Disposable vapes are wasting 90 tons of lithium batteries that could otherwise be used in electric vehicles (EVs) and solar panels. These handheld e-cigarettes, priced at around 9 dollars each, contain lithium batteries that are often disposed of after a single use, leading to environmental and resource concerns. The annual discarded lithium from disposable vapes in the United Kingdom alone is enough for 11,000 electric car batteries, impacting the potential for a sustainable energy transition.

Disposable vapes have become increasingly popular, especially among the younger demographic. Despite their convenience and various flavors, these devices pose environmental challenges due to their short lifespan and the valuable resources contained within them, particularly lithium batteries.

The lithium batteries used in disposable vapes are generally rechargeable but lack a charging port, resulting in them being discarded after just one use. This leads to a substantial loss of valuable resources, as each disposable vape contains enough lithium for approximately 11,000 electric car batteries.

Users who consume one disposable e-cigarette daily discard the equivalent of more than an iPhone battery each week. The study indicates that in the United Kingdom alone, two disposable vapes are discarded every second, amounting to the disposal of as many batteries as those used in 1,200 electric cars annually.

While manufacturers claim that their products are recyclable, studies show that approximately half of disposable vape users in the UK dispose of their devices in regular waste bins. In the United States, only 15 percent of young people surveyed in 2020 reported proper disposal methods, such as returning devices to a vape shop or an electronic waste collection.

The environmental impact and inadequate disposal rates have prompted calls for a ban on disposable vape devices. Some regions and countries, such as Bayern in Germany and local governments in the United Kingdom, are advocating for such bans. Australia has recently prohibited all e-cigarettes except for those designated for smoking cessation. In Austria, 83 percent of the population supports a ban on disposable e-vapes.

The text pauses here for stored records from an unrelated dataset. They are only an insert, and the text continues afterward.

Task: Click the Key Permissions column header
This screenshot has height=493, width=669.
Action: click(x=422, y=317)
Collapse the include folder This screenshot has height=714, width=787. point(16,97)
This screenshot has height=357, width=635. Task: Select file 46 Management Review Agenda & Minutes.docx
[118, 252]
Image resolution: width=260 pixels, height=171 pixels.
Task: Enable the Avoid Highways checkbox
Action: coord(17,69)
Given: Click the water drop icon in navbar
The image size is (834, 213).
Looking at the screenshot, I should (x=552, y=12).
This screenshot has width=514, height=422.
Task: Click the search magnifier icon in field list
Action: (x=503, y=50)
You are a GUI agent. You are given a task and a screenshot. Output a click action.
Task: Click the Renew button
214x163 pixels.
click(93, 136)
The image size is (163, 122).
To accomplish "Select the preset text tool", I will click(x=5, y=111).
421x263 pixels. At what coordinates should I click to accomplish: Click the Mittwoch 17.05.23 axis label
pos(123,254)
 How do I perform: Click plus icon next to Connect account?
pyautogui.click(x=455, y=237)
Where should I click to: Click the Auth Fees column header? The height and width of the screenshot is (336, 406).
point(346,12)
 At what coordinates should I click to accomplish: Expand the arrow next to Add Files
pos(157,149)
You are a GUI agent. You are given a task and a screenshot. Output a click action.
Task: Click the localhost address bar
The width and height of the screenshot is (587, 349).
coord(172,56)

The European Union has taken steps to address the issue through a new battery regulation aimed at prolonging battery lifecycles, reducing CO2 emissions from battery production, and promoting increased recycling. From 2027 onwards, disposable vapes, as currently designed, will not be allowed for sale within the EU.

To prevent the loss of valuable resources in disposable e-cigarettes, efforts are needed to raise awareness about proper disposal methods. Andreas Opelt, Vice President of the Association of Austrian Waste Management Companies, emphasizes the importance of recycling every battery, regardless of its location in products.

As the market for disposable e-cigarettes continues to grow, urgent measures are necessary to address the environmental and resource concerns associated with their usage. Increasing public awareness, implementing proper disposal methods, and regulatory interventions are crucial to mitigate the wastage of lithium batteries and facilitate a sustainable approach towards energy transition.